◆ Assigned task:
The job is to output exactly the lines that run from the start of the entries through the line containing "You are a computer-use agent. The", pictures omitted.

◆ Task input:
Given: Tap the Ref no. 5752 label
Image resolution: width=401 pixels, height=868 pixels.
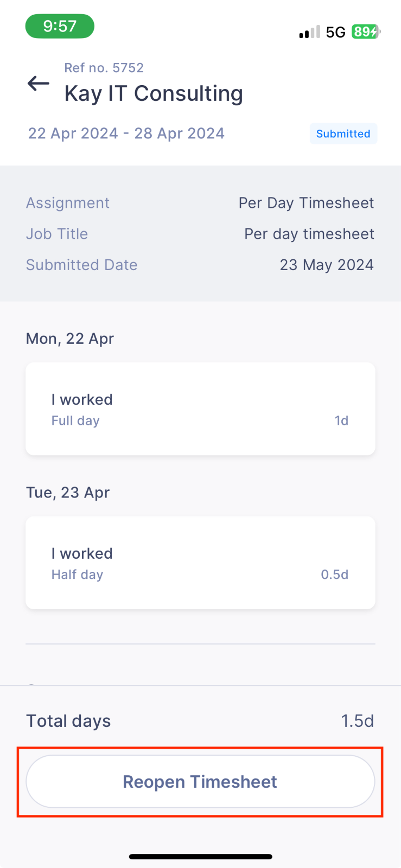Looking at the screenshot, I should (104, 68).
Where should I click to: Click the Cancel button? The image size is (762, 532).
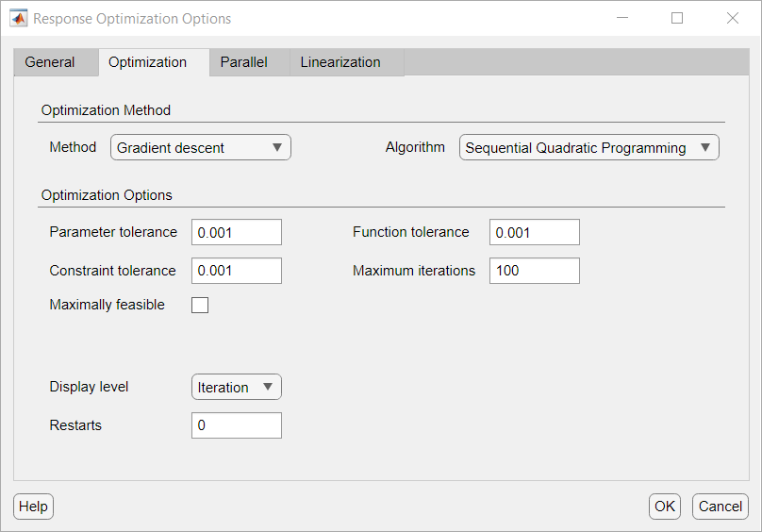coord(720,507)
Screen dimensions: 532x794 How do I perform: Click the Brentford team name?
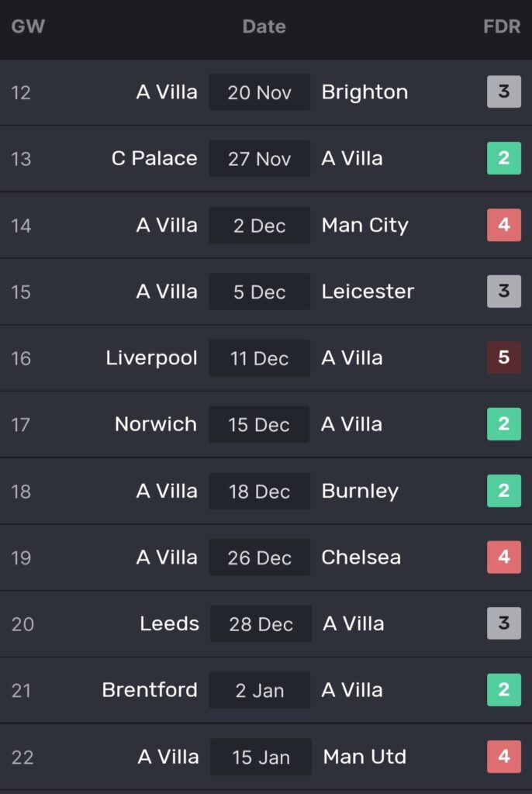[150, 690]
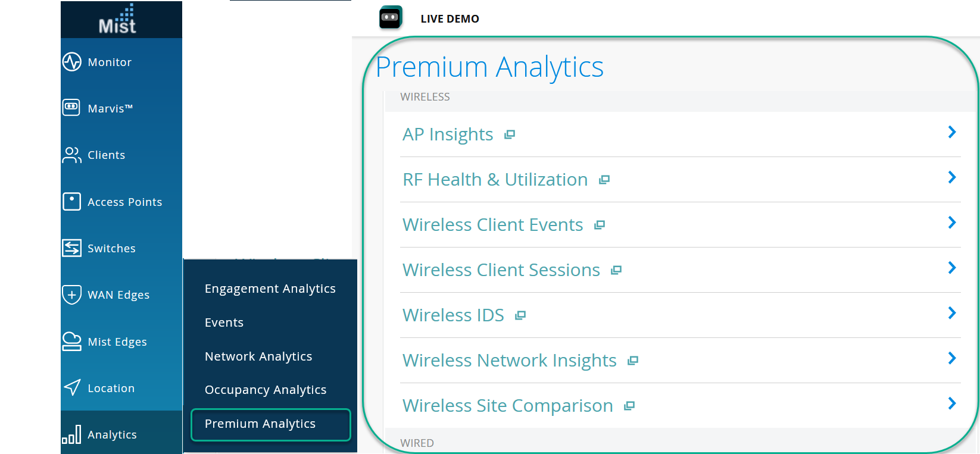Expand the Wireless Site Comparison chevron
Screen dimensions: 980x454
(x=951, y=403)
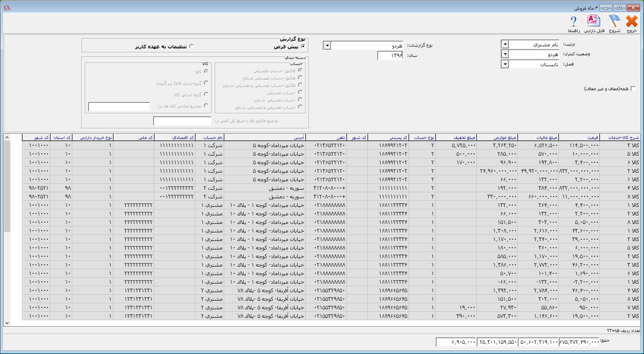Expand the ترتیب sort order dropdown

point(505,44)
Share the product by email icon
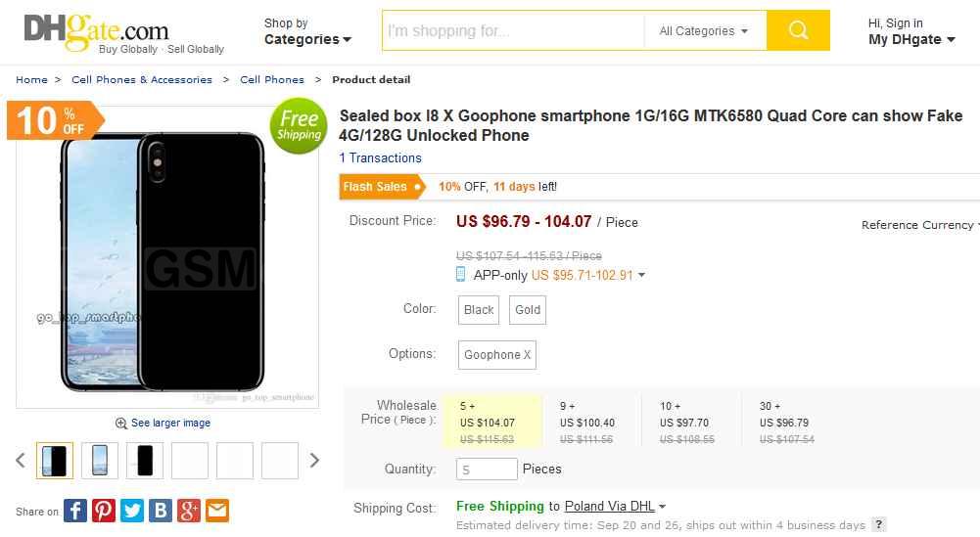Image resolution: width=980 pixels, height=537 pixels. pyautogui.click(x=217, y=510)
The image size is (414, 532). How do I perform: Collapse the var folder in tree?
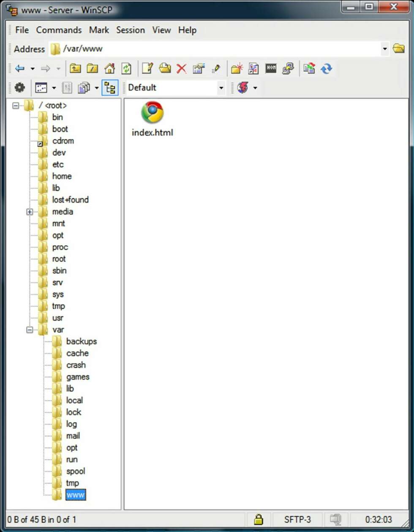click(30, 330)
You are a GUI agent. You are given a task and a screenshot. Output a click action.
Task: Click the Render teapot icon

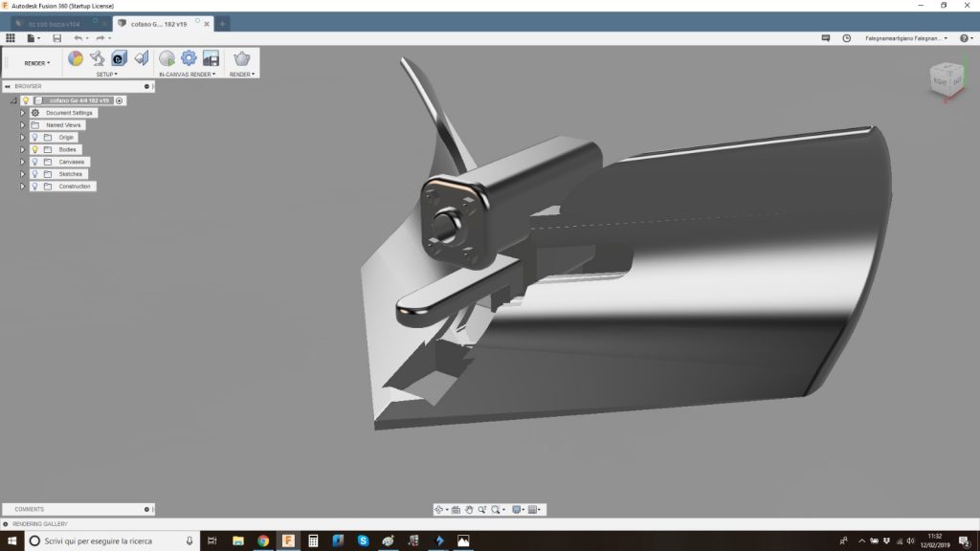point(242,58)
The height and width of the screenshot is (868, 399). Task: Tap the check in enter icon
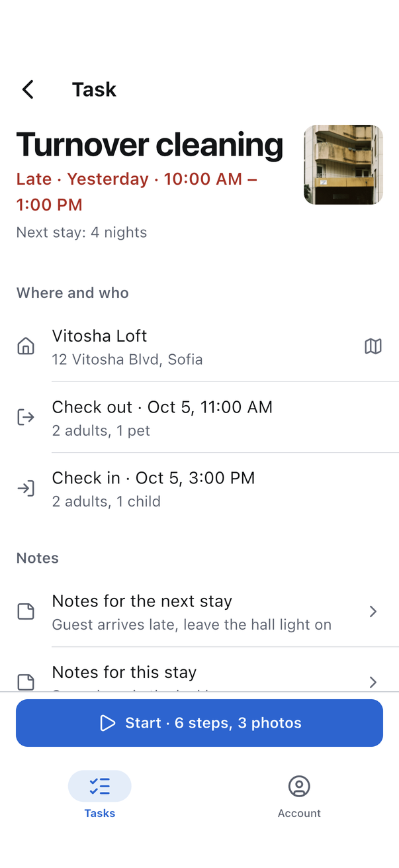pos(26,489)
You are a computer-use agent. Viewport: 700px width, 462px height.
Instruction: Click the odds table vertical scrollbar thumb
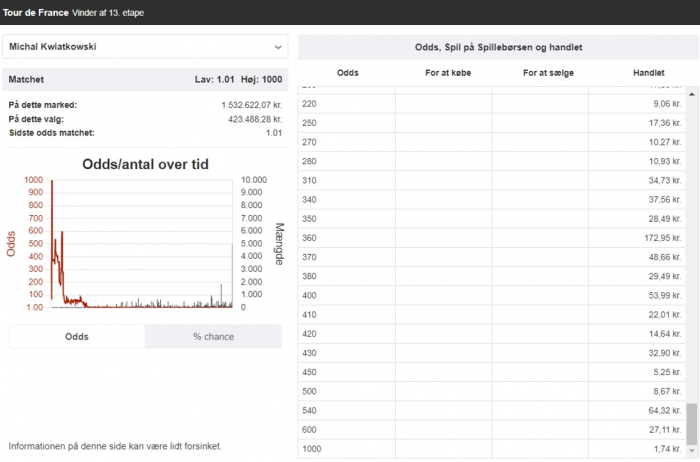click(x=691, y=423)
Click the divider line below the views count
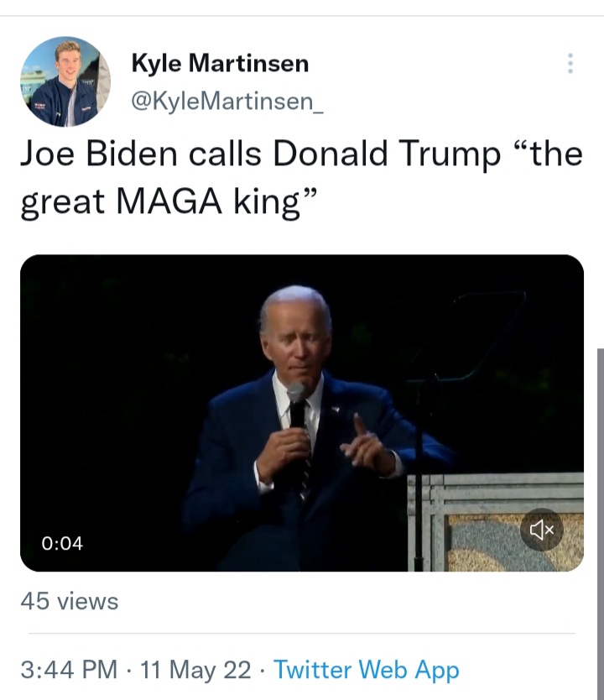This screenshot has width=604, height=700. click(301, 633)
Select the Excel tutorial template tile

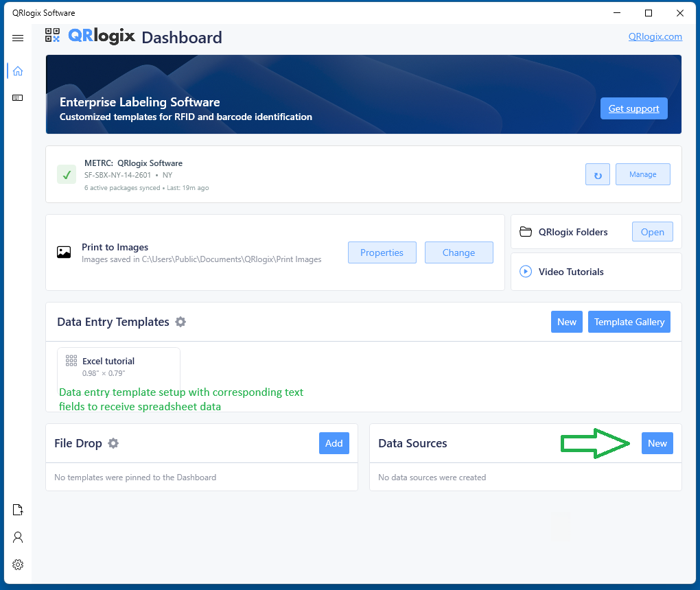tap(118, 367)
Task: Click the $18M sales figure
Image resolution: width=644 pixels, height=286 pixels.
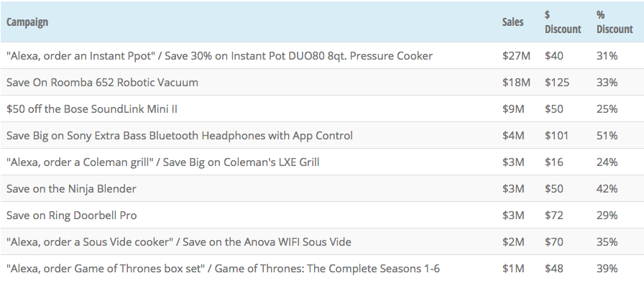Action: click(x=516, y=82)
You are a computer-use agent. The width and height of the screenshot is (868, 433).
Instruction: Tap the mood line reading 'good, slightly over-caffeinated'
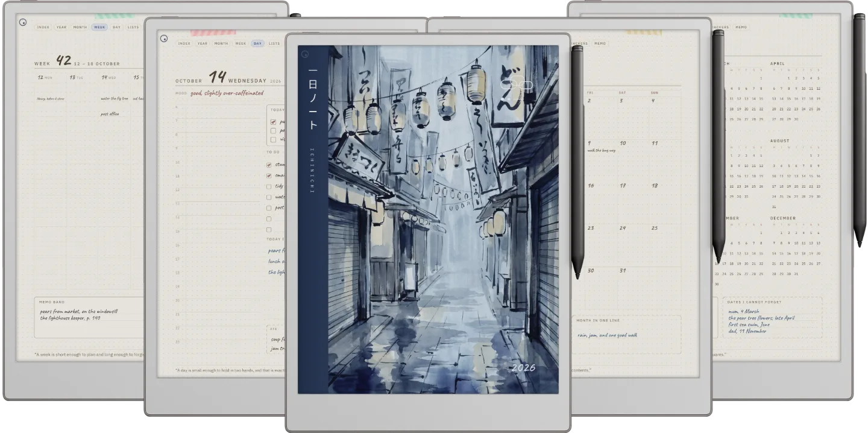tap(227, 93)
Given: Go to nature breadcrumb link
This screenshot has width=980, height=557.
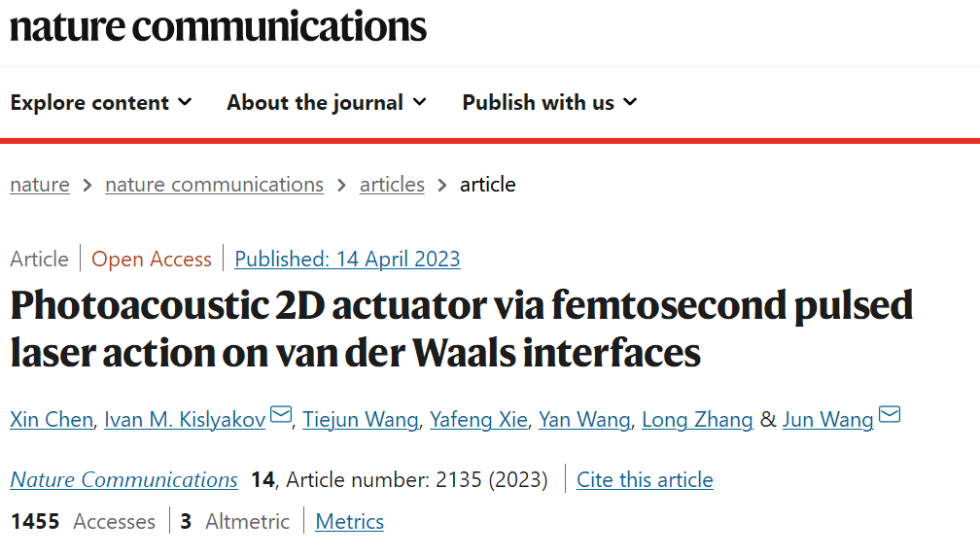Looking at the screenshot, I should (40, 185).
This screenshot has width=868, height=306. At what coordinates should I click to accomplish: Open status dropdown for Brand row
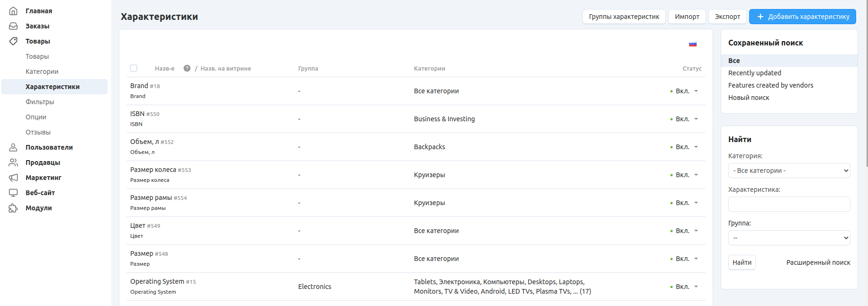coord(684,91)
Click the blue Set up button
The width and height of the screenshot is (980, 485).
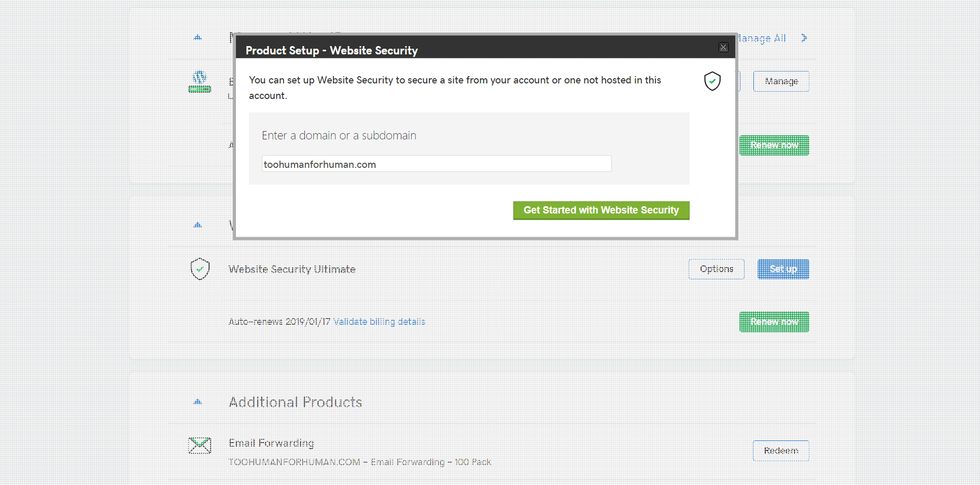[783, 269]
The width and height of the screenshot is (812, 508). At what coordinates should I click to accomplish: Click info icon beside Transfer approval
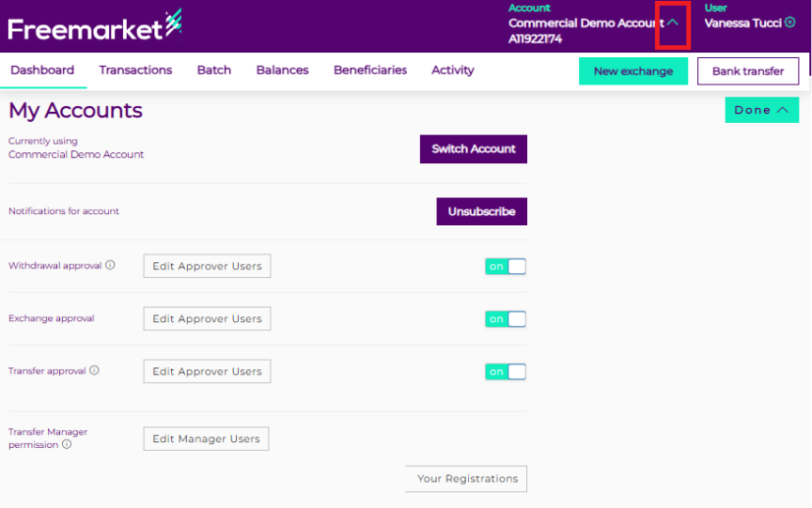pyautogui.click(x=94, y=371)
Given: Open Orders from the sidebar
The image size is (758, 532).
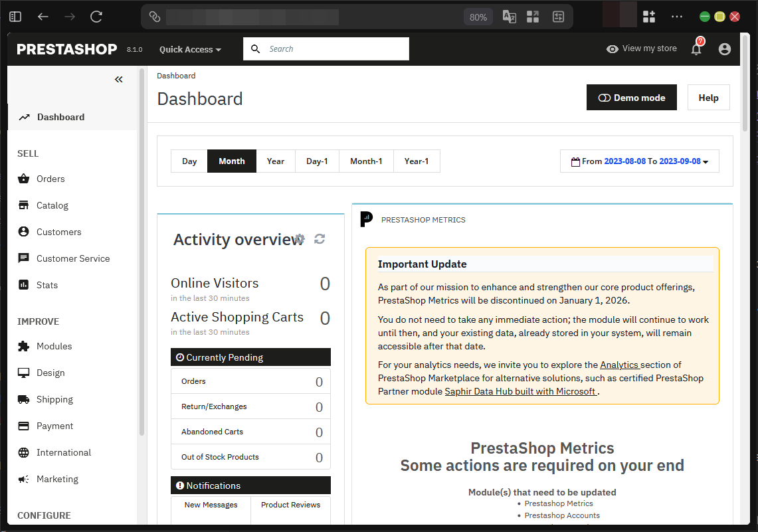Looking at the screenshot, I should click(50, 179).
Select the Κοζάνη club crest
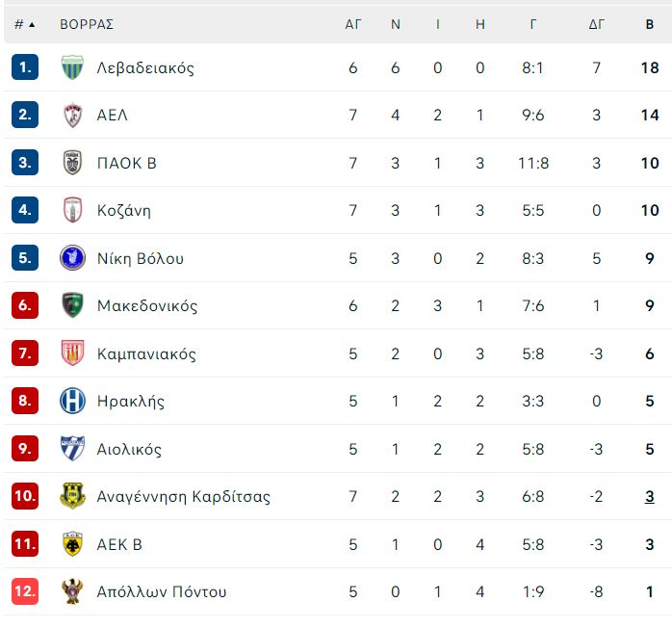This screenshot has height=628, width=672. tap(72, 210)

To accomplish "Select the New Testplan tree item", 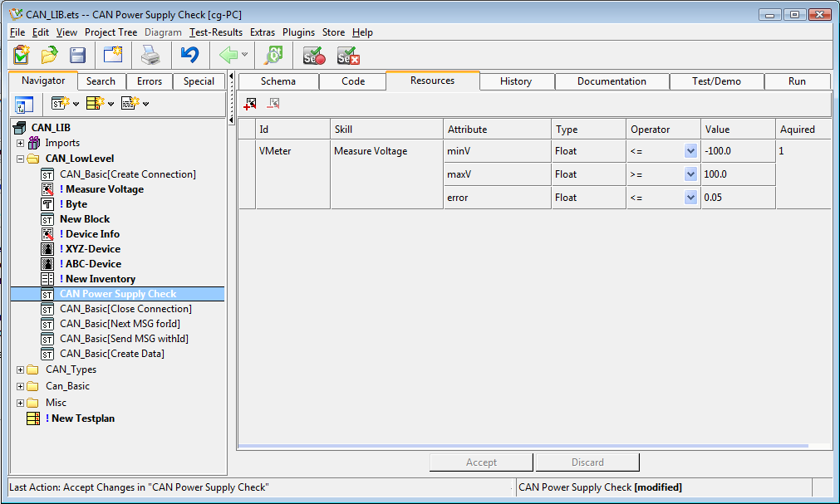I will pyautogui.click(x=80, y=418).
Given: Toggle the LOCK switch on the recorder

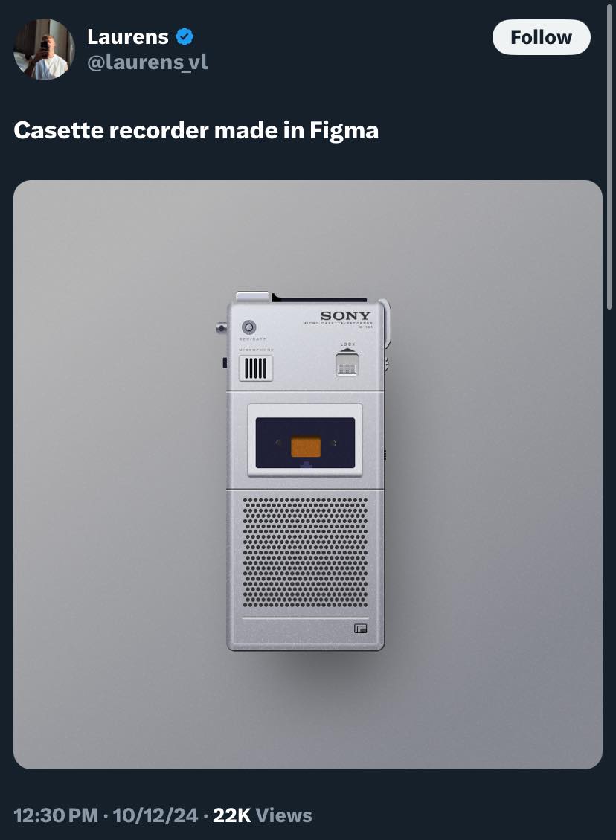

◆ Response to this exercise:
Given: Tap the Ref no. 5752 label
Image resolution: width=401 pixels, height=868 pixels.
Looking at the screenshot, I should (104, 68).
Where should I click to: Click the Cancel button? The image size is (762, 532).
coord(720,507)
Screen dimensions: 532x794 How do I perform: Click the Brentford team name?
[150, 690]
Expand the Wireless Site Comparison chevron
Screen dimensions: 980x454
(x=951, y=403)
Expand the ترتیب sort order dropdown

point(505,44)
Share the product by email icon
Image resolution: width=980 pixels, height=537 pixels. pyautogui.click(x=217, y=510)
The image size is (414, 532). How do I perform: Collapse the var folder in tree?
click(30, 330)
You are a GUI agent. You are given a task and a screenshot. Output a click action.
Task: Click the Render teapot icon

point(242,58)
The height and width of the screenshot is (868, 399). Task: Tap the check in enter icon
pos(26,489)
You are a computer-use agent. Viewport: 700px width, 462px height.
Instruction: Click the odds table vertical scrollbar thumb
click(x=691, y=423)
Click the divider line below the views count
This screenshot has width=604, height=700. click(301, 633)
Select the Excel tutorial template tile

tap(118, 367)
Task: Click the $18M sales figure
Image resolution: width=644 pixels, height=286 pixels.
Action: click(x=516, y=82)
You are a computer-use agent. The width and height of the screenshot is (868, 433).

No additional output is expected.